*** Given entries Section Begins ***
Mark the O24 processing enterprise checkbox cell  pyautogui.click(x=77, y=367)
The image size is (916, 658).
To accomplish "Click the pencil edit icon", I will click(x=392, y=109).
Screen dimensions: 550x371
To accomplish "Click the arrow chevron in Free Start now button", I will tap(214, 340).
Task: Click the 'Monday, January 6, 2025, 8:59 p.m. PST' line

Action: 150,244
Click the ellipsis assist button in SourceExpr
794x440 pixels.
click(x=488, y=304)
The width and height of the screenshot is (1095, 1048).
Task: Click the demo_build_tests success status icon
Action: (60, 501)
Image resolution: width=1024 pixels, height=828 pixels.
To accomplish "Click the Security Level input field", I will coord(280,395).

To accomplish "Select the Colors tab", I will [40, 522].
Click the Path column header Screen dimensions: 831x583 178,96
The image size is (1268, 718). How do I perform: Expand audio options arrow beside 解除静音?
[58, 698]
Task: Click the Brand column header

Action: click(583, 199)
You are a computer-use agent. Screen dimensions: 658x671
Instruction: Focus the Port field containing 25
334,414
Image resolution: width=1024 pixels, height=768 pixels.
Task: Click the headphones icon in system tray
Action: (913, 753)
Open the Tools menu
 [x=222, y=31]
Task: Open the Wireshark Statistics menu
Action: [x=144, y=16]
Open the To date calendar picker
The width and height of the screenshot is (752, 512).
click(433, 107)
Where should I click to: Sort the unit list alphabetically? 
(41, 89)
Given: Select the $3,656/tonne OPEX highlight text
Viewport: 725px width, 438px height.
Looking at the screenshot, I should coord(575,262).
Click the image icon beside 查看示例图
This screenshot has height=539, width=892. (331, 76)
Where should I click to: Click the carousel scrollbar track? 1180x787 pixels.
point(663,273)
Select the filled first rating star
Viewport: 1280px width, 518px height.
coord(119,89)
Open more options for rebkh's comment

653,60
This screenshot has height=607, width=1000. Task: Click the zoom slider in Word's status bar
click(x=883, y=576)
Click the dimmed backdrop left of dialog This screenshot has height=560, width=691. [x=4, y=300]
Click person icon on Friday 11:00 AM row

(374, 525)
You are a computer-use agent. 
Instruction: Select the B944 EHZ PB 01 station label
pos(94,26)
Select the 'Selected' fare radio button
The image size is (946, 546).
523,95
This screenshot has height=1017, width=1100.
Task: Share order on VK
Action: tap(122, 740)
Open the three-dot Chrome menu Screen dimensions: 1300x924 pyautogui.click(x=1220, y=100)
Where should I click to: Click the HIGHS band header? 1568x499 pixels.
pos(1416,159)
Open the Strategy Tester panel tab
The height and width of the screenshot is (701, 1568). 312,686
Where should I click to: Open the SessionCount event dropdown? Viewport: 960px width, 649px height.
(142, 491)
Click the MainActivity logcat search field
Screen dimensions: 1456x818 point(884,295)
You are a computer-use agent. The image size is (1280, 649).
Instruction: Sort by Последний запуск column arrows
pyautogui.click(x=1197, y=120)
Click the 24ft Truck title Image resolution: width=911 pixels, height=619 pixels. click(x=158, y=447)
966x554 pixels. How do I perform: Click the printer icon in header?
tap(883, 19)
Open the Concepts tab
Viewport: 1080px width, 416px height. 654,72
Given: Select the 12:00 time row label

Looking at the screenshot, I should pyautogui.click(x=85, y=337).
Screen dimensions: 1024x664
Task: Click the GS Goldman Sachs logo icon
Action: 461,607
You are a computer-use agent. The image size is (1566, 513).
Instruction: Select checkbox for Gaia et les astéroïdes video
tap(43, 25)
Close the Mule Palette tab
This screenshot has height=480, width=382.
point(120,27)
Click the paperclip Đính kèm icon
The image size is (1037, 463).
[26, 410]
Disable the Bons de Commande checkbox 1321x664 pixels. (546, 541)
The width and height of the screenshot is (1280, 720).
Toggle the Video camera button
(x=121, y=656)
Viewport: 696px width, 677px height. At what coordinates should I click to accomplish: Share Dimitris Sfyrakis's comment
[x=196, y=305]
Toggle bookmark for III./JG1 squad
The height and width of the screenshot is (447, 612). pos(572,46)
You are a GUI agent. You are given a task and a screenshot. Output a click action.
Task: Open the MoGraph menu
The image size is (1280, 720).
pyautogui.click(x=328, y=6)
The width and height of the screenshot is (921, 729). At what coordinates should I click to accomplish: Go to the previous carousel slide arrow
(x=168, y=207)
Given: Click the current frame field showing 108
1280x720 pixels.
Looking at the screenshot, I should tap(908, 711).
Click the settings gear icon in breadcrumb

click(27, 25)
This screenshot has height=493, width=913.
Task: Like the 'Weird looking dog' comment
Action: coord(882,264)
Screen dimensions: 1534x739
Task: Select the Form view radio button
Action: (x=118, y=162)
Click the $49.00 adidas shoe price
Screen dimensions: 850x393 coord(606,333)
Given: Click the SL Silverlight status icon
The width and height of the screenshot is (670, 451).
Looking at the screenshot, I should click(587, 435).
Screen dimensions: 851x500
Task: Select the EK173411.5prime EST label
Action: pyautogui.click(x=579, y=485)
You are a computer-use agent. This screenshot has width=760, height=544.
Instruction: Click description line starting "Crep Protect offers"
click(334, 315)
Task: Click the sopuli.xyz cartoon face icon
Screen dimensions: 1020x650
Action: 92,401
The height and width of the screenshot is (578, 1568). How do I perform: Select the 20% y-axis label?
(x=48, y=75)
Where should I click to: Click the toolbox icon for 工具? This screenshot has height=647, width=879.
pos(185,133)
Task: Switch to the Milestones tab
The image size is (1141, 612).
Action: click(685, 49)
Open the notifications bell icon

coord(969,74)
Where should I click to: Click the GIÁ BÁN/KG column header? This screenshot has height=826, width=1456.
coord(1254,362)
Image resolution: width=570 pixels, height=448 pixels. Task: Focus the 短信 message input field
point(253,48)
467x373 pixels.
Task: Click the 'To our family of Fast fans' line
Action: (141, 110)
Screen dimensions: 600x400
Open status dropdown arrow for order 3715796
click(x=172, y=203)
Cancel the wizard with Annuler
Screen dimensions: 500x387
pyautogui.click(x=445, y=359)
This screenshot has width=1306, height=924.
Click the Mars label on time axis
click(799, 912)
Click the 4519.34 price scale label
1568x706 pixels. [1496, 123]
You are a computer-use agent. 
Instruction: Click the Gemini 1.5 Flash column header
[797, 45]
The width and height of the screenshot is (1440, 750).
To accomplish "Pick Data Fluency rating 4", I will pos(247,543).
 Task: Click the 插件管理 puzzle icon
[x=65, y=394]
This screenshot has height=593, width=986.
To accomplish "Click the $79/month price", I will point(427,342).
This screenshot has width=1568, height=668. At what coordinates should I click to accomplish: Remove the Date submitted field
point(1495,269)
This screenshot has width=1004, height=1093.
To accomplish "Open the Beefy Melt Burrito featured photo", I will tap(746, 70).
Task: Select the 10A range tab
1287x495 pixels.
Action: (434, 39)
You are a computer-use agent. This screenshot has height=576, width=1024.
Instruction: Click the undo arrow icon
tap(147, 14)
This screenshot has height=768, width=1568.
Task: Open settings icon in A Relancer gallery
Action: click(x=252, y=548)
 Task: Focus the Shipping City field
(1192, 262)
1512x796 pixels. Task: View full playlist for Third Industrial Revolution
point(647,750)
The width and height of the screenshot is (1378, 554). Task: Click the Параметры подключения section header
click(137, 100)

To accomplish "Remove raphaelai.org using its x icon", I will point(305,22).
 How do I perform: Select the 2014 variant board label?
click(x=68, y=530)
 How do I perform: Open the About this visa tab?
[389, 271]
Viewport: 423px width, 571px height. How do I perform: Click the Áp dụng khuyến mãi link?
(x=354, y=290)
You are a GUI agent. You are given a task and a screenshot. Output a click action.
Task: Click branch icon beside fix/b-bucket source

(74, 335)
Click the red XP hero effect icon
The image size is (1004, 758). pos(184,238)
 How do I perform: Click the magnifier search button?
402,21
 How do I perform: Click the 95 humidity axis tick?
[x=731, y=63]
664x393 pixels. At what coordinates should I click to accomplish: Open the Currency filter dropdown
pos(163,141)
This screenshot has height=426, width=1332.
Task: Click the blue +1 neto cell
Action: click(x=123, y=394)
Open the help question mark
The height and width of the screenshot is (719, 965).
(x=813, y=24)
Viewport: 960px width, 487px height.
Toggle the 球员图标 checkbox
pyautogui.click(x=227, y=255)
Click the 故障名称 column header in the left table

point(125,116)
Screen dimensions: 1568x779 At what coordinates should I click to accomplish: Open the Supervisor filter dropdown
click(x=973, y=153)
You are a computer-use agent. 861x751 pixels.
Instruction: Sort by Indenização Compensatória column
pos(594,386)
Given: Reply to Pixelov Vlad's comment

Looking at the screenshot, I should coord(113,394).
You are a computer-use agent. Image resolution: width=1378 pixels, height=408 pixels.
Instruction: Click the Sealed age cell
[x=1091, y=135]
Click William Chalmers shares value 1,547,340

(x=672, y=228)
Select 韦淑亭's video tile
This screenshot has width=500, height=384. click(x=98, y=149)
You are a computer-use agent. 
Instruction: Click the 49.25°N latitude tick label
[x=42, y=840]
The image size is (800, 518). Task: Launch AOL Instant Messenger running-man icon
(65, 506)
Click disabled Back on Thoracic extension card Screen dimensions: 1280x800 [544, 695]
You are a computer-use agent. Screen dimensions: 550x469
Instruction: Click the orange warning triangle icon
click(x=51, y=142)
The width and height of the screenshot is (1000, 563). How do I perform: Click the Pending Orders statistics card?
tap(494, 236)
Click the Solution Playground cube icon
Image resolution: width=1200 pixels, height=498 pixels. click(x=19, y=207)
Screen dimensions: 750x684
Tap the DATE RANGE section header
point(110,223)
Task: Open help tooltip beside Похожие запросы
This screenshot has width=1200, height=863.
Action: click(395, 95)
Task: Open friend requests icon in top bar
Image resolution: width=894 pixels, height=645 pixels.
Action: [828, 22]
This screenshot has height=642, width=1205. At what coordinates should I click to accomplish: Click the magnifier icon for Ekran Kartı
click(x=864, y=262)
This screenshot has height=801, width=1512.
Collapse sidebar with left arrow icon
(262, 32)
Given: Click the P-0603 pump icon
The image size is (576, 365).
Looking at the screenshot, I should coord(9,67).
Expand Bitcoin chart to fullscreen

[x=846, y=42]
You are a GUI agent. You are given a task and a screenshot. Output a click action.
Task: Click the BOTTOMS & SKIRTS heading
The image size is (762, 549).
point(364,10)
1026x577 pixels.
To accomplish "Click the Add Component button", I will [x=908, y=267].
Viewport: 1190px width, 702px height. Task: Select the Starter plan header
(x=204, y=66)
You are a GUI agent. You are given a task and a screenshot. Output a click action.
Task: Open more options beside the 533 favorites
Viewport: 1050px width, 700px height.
*** Given entries Section Ends ***
■ Exercise instructions:
A count alone is required. How many lines in the entries contain the string "rating"?

■ Answer to this exercise:
2